Читать книгу Cell Biology - Stephen R. Bolsover - Страница 106

We do not yet fully understand the construction of our nuclear genome. Only about 1.1% of the human genome codes for exonic sequences (i.e. makes protein) with about 24% coding for introns. Most protein‐coding genes occur only once in the genome and are called single‐copy genes.

Many genes have been duplicated at some time during their evolution. Mutation over the succeeding generations causes the initially identical copies to diverge in sequence and produce what is known as a gene family. Members of a gene family usually have a related function, for example the products of the globin family transport oxygen from our lungs to our tissues. These genes generate related proteins or isoforms, which are often distinguished by placing a Greek letter after the protein name, for example, hemoglobin α and hemoglobin β. Different members of a family sometimes encode proteins that carry out the same specialized function but at different times during development. The α‐ and β‐globin gene families, illustrated in Figure 4.7, are an example. The α‐globin gene cluster is on human chromosome 16 while the β‐globin gene cluster is on human chromosome 11. Hemoglobin is composed of two α globins and two β globins. The different globin proteins are produced at different stages of gestation, embryo to fetus to adult, to cope with the different oxygen transport requirements at each step. The duplication of genes and their subsequent divergence allows the expansion of the gene repertoire, the production of new protein molecules and the elaboration of ever more specialized gene functions during evolution.

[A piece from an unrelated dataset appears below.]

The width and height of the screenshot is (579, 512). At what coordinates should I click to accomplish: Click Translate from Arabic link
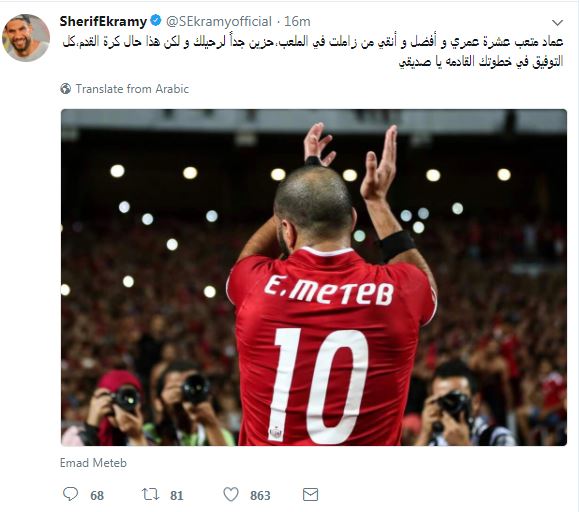click(132, 89)
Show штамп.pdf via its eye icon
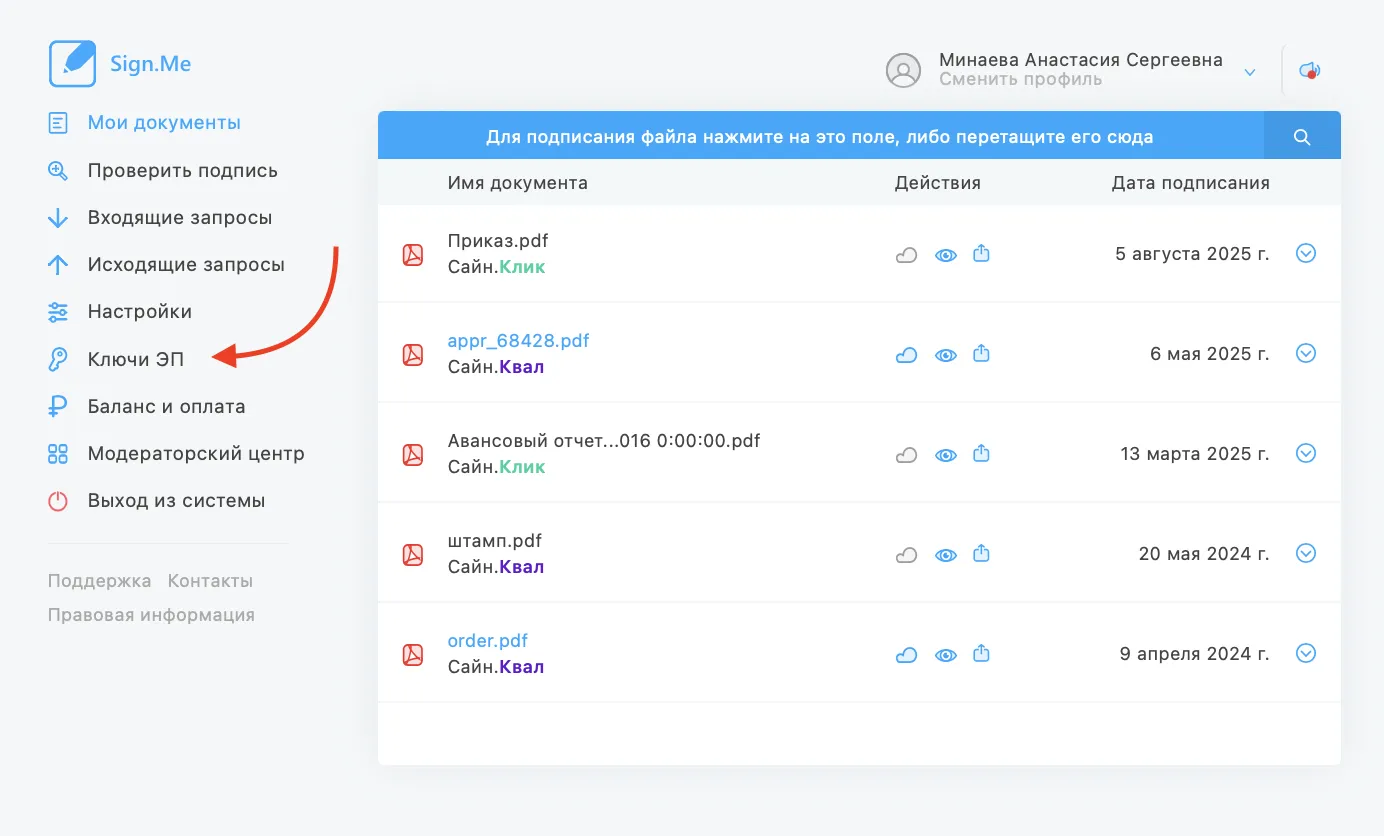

Some sections of DNA are very similar in sequence to other members of their gene family but do not produce mRNA. These are known as pseudogenes. There are two in the α‐globin gene cluster and one in the β‐globin gene cluster (Ψ in Figure 4.7). Pseudogenes may be former genes that have mutated to such an extent that they can no longer be transcribed into RNA. Some pseudogenes have arisen because an mRNA molecule has been copied back into DNA by an enzyme called reverse transcriptase found in some viruses (Medical Relevance 3.1 on page 39). Such pseudogenes are immediately recognizable because some or all of their introns were spliced out before the integration occurred. Some have the poly(A) tail characteristic of intact mRNA present in the gene (page 76). These are called processed pseudogenes.